:: Instructions for the task ::
The line with "You are a computer-use agent. Screen" marks where to begin. Please copy it and each line after it to the end of the records below, exactly.

[[ Data to examine, beginning ]]

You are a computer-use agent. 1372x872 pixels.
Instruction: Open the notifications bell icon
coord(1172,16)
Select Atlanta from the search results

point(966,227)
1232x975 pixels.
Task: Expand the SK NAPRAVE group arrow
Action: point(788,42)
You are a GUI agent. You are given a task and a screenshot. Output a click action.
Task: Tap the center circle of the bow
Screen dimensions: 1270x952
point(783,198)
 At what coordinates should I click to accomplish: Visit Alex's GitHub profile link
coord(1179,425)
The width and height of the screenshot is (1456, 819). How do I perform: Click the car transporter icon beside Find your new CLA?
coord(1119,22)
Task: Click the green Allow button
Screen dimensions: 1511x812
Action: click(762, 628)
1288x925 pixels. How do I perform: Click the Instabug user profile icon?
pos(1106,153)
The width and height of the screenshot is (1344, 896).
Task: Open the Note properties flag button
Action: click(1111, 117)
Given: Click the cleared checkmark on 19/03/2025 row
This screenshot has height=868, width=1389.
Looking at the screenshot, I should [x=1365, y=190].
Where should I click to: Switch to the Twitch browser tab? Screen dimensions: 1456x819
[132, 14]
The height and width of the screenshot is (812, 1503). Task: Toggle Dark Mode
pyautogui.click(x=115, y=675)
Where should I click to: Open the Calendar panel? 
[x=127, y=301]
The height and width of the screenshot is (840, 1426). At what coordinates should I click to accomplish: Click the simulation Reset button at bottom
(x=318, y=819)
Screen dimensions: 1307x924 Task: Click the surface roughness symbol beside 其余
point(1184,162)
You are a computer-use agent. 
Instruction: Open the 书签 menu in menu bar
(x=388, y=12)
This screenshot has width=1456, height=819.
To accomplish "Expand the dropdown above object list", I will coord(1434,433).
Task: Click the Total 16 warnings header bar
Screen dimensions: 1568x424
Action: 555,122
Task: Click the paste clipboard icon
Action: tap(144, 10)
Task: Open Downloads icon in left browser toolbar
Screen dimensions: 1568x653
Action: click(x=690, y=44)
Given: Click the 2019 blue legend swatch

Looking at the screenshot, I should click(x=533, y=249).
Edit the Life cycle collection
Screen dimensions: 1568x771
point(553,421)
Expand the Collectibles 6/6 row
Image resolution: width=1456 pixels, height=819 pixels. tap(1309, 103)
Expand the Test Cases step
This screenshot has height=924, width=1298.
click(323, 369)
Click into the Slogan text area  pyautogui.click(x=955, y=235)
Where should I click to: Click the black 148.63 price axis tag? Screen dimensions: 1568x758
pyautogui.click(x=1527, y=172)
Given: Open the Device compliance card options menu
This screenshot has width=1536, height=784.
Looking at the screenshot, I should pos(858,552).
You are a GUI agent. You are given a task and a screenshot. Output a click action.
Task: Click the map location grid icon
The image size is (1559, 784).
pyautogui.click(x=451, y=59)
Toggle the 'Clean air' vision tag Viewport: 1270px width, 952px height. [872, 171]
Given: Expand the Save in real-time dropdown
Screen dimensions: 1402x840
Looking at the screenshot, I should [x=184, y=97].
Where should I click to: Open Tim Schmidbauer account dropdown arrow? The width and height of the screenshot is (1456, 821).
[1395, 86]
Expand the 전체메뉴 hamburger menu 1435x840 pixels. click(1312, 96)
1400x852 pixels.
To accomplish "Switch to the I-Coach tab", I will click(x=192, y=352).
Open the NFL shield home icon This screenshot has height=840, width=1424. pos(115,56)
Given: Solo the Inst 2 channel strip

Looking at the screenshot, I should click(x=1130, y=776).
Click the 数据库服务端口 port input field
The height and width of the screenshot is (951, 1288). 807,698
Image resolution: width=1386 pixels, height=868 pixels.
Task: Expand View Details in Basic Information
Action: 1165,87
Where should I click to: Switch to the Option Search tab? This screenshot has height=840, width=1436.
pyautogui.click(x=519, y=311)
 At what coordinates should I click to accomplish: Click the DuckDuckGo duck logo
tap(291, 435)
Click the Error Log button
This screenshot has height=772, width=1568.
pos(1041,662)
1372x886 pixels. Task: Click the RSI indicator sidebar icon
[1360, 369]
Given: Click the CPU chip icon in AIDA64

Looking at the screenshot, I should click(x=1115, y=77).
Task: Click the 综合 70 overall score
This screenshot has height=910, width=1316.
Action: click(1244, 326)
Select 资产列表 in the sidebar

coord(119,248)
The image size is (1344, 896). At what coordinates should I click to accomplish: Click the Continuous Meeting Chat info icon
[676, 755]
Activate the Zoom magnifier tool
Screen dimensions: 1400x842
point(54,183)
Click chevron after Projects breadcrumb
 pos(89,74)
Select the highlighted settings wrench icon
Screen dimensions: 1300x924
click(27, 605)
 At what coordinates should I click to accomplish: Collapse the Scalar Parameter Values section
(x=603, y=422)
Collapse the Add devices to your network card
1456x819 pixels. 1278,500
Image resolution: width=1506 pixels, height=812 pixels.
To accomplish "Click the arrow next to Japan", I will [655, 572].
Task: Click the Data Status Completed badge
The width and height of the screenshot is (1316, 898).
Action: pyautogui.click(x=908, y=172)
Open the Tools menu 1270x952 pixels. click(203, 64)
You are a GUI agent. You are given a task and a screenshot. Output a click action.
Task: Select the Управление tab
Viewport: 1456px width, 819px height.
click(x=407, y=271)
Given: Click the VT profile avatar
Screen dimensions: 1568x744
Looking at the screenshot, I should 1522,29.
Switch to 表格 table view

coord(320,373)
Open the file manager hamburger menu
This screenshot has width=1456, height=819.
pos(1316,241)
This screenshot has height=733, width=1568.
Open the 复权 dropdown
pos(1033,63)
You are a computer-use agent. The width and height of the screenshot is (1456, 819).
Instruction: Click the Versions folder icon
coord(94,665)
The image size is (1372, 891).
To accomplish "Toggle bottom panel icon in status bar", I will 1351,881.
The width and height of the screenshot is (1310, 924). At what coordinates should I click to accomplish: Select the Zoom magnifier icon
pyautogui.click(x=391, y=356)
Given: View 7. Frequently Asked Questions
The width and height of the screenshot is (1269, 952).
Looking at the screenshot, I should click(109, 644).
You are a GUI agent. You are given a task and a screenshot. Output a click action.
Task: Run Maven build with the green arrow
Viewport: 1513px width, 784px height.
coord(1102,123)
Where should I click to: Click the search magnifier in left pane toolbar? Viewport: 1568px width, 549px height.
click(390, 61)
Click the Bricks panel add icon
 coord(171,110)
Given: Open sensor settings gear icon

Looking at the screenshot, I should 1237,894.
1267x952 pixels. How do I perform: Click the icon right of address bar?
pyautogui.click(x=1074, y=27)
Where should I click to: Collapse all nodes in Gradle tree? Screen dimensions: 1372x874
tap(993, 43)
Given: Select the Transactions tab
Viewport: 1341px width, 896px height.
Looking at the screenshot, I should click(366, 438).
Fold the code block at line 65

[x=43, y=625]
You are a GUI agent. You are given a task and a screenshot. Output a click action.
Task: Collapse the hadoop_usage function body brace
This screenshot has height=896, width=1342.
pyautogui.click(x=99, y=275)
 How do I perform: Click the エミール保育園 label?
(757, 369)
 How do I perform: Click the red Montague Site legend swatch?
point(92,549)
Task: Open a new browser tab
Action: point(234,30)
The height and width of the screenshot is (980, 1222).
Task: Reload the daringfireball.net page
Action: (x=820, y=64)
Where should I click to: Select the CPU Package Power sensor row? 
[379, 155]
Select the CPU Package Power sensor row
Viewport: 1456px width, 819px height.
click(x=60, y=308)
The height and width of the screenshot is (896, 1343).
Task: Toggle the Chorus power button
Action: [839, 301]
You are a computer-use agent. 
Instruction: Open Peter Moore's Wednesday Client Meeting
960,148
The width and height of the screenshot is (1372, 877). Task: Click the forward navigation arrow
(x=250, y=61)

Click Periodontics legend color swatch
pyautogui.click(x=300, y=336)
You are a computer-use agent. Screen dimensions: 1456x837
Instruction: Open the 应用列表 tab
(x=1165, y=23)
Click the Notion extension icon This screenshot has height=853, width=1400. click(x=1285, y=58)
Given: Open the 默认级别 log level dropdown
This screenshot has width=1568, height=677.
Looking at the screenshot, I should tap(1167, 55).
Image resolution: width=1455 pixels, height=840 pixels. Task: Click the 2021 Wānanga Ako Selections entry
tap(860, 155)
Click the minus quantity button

[[ Data to examine, end ]]

:: Reply ::
You are a computer-use agent. Screen dimensions: 1456x837
Instruction: Open the 应用列表 tab
(x=1165, y=23)
Click the Notion extension icon This screenshot has height=853, width=1400. click(x=1285, y=58)
Given: Open the 默认级别 log level dropdown
This screenshot has width=1568, height=677.
Looking at the screenshot, I should tap(1167, 55).
Image resolution: width=1455 pixels, height=840 pixels. Task: Click the 2021 Wānanga Ako Selections entry
tap(860, 155)
Click the minus quantity button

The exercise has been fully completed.